Ces «médias» seront évidemment accessibles principalement et peut-être uniquement à partir du web. Leur contenu sera répercuté dans les médias sociaux, qui permettent à n’importe qui d’être son propre rédacteur en chef, pour le meilleur et pour le pire.

Histoire

Rappelons que c’est en mars 1976, au sous-sol de la maison louée par l’Alliance française de Toronto, rue Charles, que Jean Mazaré, alors étudiant au Ontario College of Art et graphiste au journal Courrier Sud, qui venait de se saborder, a produit le premier numéro du Toronto Express qui allait devenir L’Express.

C’est de lui que vient le soin porté à la présentation graphique, mais aussi l’idée qu’un journal francophone, n’importe où au Canada, a fortiori dans une métropole moderne comme Toronto, ne pouvait pas être un «bulletin paroissial» et devait, comme les journaux de la majorité anglophone, traiter de tous les sujets: le communautaire comme le national, les arts et les affaires, les relations internationales autant que les revendications linguistiques.

Pierre Elliot Trudeau était alors premier ministre du Canada, Bill Davis premier ministre de l’Ontario, David Crombie maire de Toronto. Montréal se préparait à accueillir les Jeux olympiques. Le Québec allait élire René Lévesque…

Omer Deslauriers venait de déménager à Toronto en tant que président du nouveau Conseil des affaires franco-ontariennes, l’ancêtre de l’Office des Affaires francophones et du Commissariat aux services en français. On allait bientôt obtenir des tribunaux bilingues. CANO chantait Tous dans le même bateau.

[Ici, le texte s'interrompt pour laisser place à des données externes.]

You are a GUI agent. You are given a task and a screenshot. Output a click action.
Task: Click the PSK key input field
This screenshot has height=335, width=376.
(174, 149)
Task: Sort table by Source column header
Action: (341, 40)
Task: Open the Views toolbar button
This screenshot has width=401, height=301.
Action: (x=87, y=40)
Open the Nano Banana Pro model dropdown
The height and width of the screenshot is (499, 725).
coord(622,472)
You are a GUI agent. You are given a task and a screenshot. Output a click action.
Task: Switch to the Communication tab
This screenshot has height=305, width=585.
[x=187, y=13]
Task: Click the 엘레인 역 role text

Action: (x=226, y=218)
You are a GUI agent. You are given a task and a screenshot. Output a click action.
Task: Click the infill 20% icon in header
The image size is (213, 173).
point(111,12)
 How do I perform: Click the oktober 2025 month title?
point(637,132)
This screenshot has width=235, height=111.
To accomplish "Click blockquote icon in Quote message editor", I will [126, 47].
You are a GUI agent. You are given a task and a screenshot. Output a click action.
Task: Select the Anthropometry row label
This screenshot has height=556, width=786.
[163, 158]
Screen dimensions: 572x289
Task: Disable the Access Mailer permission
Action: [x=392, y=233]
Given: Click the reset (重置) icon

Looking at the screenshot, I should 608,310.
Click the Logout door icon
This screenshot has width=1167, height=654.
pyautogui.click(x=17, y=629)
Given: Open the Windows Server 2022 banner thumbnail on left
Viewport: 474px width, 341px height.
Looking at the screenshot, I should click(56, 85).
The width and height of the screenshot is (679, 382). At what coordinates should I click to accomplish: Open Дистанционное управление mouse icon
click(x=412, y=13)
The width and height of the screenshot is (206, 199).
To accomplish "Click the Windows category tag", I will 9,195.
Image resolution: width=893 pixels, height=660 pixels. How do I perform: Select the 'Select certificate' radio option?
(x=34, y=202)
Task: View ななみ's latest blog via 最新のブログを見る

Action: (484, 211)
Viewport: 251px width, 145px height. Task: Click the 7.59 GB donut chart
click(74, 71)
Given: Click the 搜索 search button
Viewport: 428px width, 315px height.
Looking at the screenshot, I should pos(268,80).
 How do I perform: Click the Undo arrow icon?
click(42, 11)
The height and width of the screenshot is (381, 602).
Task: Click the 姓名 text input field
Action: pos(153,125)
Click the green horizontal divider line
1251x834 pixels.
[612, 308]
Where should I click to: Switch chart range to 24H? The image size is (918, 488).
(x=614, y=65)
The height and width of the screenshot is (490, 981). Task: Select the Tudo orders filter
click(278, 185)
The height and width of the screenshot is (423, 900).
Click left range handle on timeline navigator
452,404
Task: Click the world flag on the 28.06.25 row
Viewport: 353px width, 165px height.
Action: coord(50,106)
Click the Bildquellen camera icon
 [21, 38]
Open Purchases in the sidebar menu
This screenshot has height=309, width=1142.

La francophonie torontoise gravitait en ce temps-là autour de quelques pôles:

– les paroisses Sacré-Coeur au centre-ville et Saint-Louis-de-France à North York;

– des écoles relevant de conseils scolaires anglophones, dont une première école secondaire, Étienne-Brûlé;

– le Théâtre du Petit Bonheur, devenu le TfT, à la Cour Adelaide;

– la radio française de Radio-Canada dans l’édifice qui appartient aujourd’hui au Collège français;

– l’Alliance française des «Français de France»;

– un nouveau COFTM (Conseil des organismes francophones du Toronto métropolitain) et son Centre francophone, au pied de la rue Spadina, avec sa crêperie, ses spectacles et ses services;

– la librairie Champlain, rue Church à l’époque, dont le propriétaire, Charles Arsenault, était aussi conseiller scolaire catholique.

Couper coller

Le journal était produit sur des machines qui ressemblaient à de gros réfrigérateurs à clavier, d’où sortaient, sur du papier photo, des textes en colonnes de diverses largeurs qu’il fallait laisser sécher, couper et coller sur des pages de carton (autour des publicités reçues dans divers formats).

Les photos étaient traitées séparément (dans une machine encore plus massive) et collées sur ces pages à côté des titres et des textes. Une fois montées, les pages étaient livrées à l’imprimerie où elles étaient photographiées pour produire les films qui allaient servir à créer les plaques de métal destinées aux rotatives…

L’Express a eu deux types de boîtes distributrices fort remarquées aux coins des rues pendant plusieurs années. Quand le climat politique tournait au vinaigre, par exemple au cours d’un référendum québécois, elles étaient parfois vandalisées.

Originaire de Roumanie, Jean Mazaré est retourné vivre en Europe, mais il revient régulièrement à Toronto. Ses fils Jean-Pierre et Éric gèrent le journal et son imprimerie, Centra Web.

Ce sera toujours la communauté francophone et francophile du Grand Toronto qui, en souhaitant et en appuyant un média urbain et moderne, est la grande responsable du succès de L’Express et de www.lexpress.to. Merci!